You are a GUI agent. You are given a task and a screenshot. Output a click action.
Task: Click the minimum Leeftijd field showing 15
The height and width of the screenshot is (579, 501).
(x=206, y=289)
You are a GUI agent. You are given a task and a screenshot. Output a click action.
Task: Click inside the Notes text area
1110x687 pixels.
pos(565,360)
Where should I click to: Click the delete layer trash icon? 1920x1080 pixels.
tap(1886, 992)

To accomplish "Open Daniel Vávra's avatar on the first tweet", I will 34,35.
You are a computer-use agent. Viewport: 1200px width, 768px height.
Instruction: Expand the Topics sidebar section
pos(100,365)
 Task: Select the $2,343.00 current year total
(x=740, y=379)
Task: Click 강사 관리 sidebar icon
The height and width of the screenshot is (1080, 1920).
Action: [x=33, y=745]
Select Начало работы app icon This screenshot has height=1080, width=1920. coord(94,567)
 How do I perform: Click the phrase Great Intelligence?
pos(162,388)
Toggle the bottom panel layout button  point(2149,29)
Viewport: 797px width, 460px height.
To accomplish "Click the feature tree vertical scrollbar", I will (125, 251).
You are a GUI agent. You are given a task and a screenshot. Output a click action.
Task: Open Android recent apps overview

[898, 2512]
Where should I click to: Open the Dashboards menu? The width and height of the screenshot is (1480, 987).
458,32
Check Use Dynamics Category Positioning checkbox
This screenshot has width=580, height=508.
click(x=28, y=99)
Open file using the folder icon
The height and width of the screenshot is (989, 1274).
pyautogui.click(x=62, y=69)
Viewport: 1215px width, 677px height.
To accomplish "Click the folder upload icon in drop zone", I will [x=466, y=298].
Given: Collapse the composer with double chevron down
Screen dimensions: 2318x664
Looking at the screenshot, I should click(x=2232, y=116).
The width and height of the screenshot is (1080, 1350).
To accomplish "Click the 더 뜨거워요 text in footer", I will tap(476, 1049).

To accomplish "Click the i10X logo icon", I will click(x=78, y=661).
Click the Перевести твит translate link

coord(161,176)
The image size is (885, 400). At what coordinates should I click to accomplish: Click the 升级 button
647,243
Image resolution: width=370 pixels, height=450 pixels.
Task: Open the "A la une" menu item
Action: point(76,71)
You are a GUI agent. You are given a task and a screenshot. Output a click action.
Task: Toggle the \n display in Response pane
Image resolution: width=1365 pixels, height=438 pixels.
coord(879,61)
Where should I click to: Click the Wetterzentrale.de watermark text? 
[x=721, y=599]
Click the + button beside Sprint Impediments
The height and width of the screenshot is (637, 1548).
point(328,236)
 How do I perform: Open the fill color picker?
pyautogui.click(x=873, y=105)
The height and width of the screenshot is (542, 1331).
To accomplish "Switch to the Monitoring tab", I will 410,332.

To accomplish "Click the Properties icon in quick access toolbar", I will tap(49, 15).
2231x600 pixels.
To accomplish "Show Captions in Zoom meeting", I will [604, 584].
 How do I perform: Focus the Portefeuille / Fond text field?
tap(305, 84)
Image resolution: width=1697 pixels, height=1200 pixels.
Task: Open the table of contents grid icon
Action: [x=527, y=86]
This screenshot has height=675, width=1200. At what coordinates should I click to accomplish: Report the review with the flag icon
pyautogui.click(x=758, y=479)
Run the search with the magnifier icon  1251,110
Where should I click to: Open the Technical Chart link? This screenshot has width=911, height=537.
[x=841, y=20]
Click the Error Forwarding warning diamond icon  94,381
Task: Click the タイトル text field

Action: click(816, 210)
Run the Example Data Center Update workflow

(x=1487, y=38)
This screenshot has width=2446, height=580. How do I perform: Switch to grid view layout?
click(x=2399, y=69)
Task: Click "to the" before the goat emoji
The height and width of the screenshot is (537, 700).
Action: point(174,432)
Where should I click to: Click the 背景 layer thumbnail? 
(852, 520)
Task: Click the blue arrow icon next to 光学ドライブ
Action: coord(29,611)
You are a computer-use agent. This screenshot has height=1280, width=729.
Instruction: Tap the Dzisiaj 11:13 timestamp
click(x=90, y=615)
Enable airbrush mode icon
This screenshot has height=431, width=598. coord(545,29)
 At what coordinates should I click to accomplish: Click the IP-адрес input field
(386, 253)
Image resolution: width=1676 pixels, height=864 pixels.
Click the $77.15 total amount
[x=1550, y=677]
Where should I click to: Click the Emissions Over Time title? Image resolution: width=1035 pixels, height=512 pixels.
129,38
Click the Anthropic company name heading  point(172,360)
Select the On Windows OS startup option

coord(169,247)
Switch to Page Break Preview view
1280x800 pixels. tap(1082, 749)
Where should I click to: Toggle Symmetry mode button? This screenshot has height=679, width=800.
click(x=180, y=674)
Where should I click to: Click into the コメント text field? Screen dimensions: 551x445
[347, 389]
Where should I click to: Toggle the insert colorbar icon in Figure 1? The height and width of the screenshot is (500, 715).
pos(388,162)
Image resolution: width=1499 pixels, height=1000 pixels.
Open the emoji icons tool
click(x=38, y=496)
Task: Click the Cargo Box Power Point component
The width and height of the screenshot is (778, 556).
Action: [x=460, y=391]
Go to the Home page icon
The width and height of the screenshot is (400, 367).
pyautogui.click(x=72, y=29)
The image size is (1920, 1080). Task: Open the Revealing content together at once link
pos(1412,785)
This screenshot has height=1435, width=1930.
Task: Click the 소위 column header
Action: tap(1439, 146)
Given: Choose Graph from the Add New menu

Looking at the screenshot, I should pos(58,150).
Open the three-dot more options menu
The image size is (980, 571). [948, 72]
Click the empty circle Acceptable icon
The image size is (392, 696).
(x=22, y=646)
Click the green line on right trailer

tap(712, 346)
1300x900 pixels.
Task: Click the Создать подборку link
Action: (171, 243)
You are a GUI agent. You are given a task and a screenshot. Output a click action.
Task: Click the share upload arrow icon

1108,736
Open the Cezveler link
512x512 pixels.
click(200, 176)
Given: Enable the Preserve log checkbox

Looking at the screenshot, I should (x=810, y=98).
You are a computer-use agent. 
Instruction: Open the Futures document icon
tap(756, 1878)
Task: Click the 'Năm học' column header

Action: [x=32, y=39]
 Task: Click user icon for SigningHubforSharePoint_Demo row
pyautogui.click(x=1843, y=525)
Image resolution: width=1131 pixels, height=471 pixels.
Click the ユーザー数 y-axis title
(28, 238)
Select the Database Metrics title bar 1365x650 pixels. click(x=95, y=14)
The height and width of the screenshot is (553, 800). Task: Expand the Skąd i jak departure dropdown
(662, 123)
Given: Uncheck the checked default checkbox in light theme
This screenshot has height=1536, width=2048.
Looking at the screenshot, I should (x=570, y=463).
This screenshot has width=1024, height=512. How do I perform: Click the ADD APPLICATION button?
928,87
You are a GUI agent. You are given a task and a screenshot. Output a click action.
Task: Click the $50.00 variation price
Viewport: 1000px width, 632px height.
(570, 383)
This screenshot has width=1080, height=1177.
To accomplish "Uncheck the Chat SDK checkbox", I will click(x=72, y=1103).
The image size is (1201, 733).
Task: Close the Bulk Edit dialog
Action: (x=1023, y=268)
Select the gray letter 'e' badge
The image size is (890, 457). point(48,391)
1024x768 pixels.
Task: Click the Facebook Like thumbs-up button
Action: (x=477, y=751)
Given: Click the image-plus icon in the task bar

§

> _Problem_
Reproduce the material above verbatim, line for line, from start to finish.

> _Written solution_
You are a GUI agent. You are given a task and a screenshot. Output a click action.
Task: Click the minimum Leeftijd field showing 15
The height and width of the screenshot is (579, 501).
(x=206, y=289)
You are a GUI agent. You are given a task and a screenshot. Output a click action.
Task: Click inside the Notes text area
1110x687 pixels.
pos(565,360)
Where should I click to: Click the delete layer trash icon? 1920x1080 pixels.
tap(1886, 992)

To accomplish "Open Daniel Vávra's avatar on the first tweet", I will 34,35.
You are a computer-use agent. Viewport: 1200px width, 768px height.
Instruction: Expand the Topics sidebar section
pos(100,365)
 Task: Select the $2,343.00 current year total
(x=740, y=379)
Task: Click 강사 관리 sidebar icon
The height and width of the screenshot is (1080, 1920).
Action: [x=33, y=745]
Select Начало работы app icon This screenshot has height=1080, width=1920. coord(94,567)
 How do I perform: Click the phrase Great Intelligence?
pos(162,388)
Toggle the bottom panel layout button  point(2149,29)
Viewport: 797px width, 460px height.
To accomplish "Click the feature tree vertical scrollbar", I will (125, 251).
You are a GUI agent. You are given a task and a screenshot. Output a click action.
Task: Open Android recent apps overview

[898, 2512]
Where should I click to: Open the Dashboards menu? The width and height of the screenshot is (1480, 987).
458,32
Check Use Dynamics Category Positioning checkbox
This screenshot has width=580, height=508.
click(x=28, y=99)
Open file using the folder icon
The height and width of the screenshot is (989, 1274).
pyautogui.click(x=62, y=69)
Viewport: 1215px width, 677px height.
To accomplish "Click the folder upload icon in drop zone", I will [x=466, y=298].
Given: Collapse the composer with double chevron down
Screen dimensions: 2318x664
Looking at the screenshot, I should click(x=2232, y=116).
The width and height of the screenshot is (1080, 1350).
To accomplish "Click the 더 뜨거워요 text in footer", I will tap(476, 1049).

To accomplish "Click the i10X logo icon", I will click(x=78, y=661).
Click the Перевести твит translate link

coord(161,176)
The image size is (885, 400). At what coordinates should I click to accomplish: Click the 升级 button
647,243
Image resolution: width=370 pixels, height=450 pixels.
Task: Open the "A la une" menu item
Action: point(76,71)
You are a GUI agent. You are given a task and a screenshot. Output a click action.
Task: Toggle the \n display in Response pane
Image resolution: width=1365 pixels, height=438 pixels.
coord(879,61)
Where should I click to: Click the Wetterzentrale.de watermark text? 
[x=721, y=599]
Click the + button beside Sprint Impediments
The height and width of the screenshot is (637, 1548).
point(328,236)
 How do I perform: Open the fill color picker?
pyautogui.click(x=873, y=105)
The height and width of the screenshot is (542, 1331).
To accomplish "Switch to the Monitoring tab", I will 410,332.

To accomplish "Click the Properties icon in quick access toolbar", I will tap(49, 15).
2231x600 pixels.
To accomplish "Show Captions in Zoom meeting", I will [604, 584].
 How do I perform: Focus the Portefeuille / Fond text field?
tap(305, 84)
Image resolution: width=1697 pixels, height=1200 pixels.
Task: Open the table of contents grid icon
Action: [x=527, y=86]
This screenshot has height=675, width=1200. At what coordinates should I click to accomplish: Report the review with the flag icon
pyautogui.click(x=758, y=479)
Run the search with the magnifier icon  1251,110
Where should I click to: Open the Technical Chart link? This screenshot has width=911, height=537.
[x=841, y=20]
Click the Error Forwarding warning diamond icon  94,381
Task: Click the タイトル text field

Action: click(816, 210)
Run the Example Data Center Update workflow

(x=1487, y=38)
This screenshot has width=2446, height=580. How do I perform: Switch to grid view layout?
click(x=2399, y=69)
Task: Click "to the" before the goat emoji
The height and width of the screenshot is (537, 700).
Action: point(174,432)
Where should I click to: Click the 背景 layer thumbnail? 
(852, 520)
Task: Click the blue arrow icon next to 光学ドライブ
Action: coord(29,611)
You are a computer-use agent. This screenshot has height=1280, width=729.
Instruction: Tap the Dzisiaj 11:13 timestamp
click(x=90, y=615)
Enable airbrush mode icon
This screenshot has height=431, width=598. coord(545,29)
 At what coordinates should I click to accomplish: Click the IP-адрес input field
(386, 253)
Image resolution: width=1676 pixels, height=864 pixels.
Click the $77.15 total amount
[x=1550, y=677]
Where should I click to: Click the Emissions Over Time title? Image resolution: width=1035 pixels, height=512 pixels.
129,38
Click the Anthropic company name heading  point(172,360)
Select the On Windows OS startup option

coord(169,247)
Switch to Page Break Preview view
1280x800 pixels. tap(1082, 749)
Where should I click to: Toggle Symmetry mode button? This screenshot has height=679, width=800.
click(x=180, y=674)
Where should I click to: Click into the コメント text field? Screen dimensions: 551x445
[347, 389]
Where should I click to: Toggle the insert colorbar icon in Figure 1? The height and width of the screenshot is (500, 715).
pos(388,162)
Image resolution: width=1499 pixels, height=1000 pixels.
Open the emoji icons tool
click(x=38, y=496)
Task: Click the Cargo Box Power Point component
The width and height of the screenshot is (778, 556).
Action: [x=460, y=391]
Go to the Home page icon
The width and height of the screenshot is (400, 367).
pyautogui.click(x=72, y=29)
The image size is (1920, 1080). Task: Open the Revealing content together at once link
pos(1412,785)
This screenshot has height=1435, width=1930.
Task: Click the 소위 column header
Action: tap(1439, 146)
Given: Choose Graph from the Add New menu

Looking at the screenshot, I should pos(58,150).
Open the three-dot more options menu
The image size is (980, 571). [948, 72]
Click the empty circle Acceptable icon
The image size is (392, 696).
(x=22, y=646)
Click the green line on right trailer

tap(712, 346)
1300x900 pixels.
Task: Click the Создать подборку link
Action: (171, 243)
You are a GUI agent. You are given a task and a screenshot. Output a click action.
Task: Click the share upload arrow icon

1108,736
Open the Cezveler link
512x512 pixels.
click(200, 176)
Given: Enable the Preserve log checkbox

Looking at the screenshot, I should (x=810, y=98).
You are a computer-use agent. 
Instruction: Open the Futures document icon
tap(756, 1878)
Task: Click the 'Năm học' column header

Action: [x=32, y=39]
 Task: Click user icon for SigningHubforSharePoint_Demo row
pyautogui.click(x=1843, y=525)
Image resolution: width=1131 pixels, height=471 pixels.
Click the ユーザー数 y-axis title
(28, 238)
Select the Database Metrics title bar 1365x650 pixels. click(x=95, y=14)
The height and width of the screenshot is (553, 800). Task: Expand the Skąd i jak departure dropdown
(662, 123)
Given: Uncheck the checked default checkbox in light theme
This screenshot has height=1536, width=2048.
Looking at the screenshot, I should (x=570, y=463).
This screenshot has width=1024, height=512. How do I perform: Click the ADD APPLICATION button?
928,87
You are a GUI agent. You are given a task and a screenshot. Output a click action.
Task: Click the $50.00 variation price
Viewport: 1000px width, 632px height.
(570, 383)
This screenshot has width=1080, height=1177.
To accomplish "Uncheck the Chat SDK checkbox", I will click(x=72, y=1103).
The image size is (1201, 733).
Task: Close the Bulk Edit dialog
Action: (x=1023, y=268)
Select the gray letter 'e' badge
The image size is (890, 457). point(48,391)
1024x768 pixels.
Task: Click the Facebook Like thumbs-up button
Action: (x=477, y=751)
Given: Click the image-plus icon in the task bar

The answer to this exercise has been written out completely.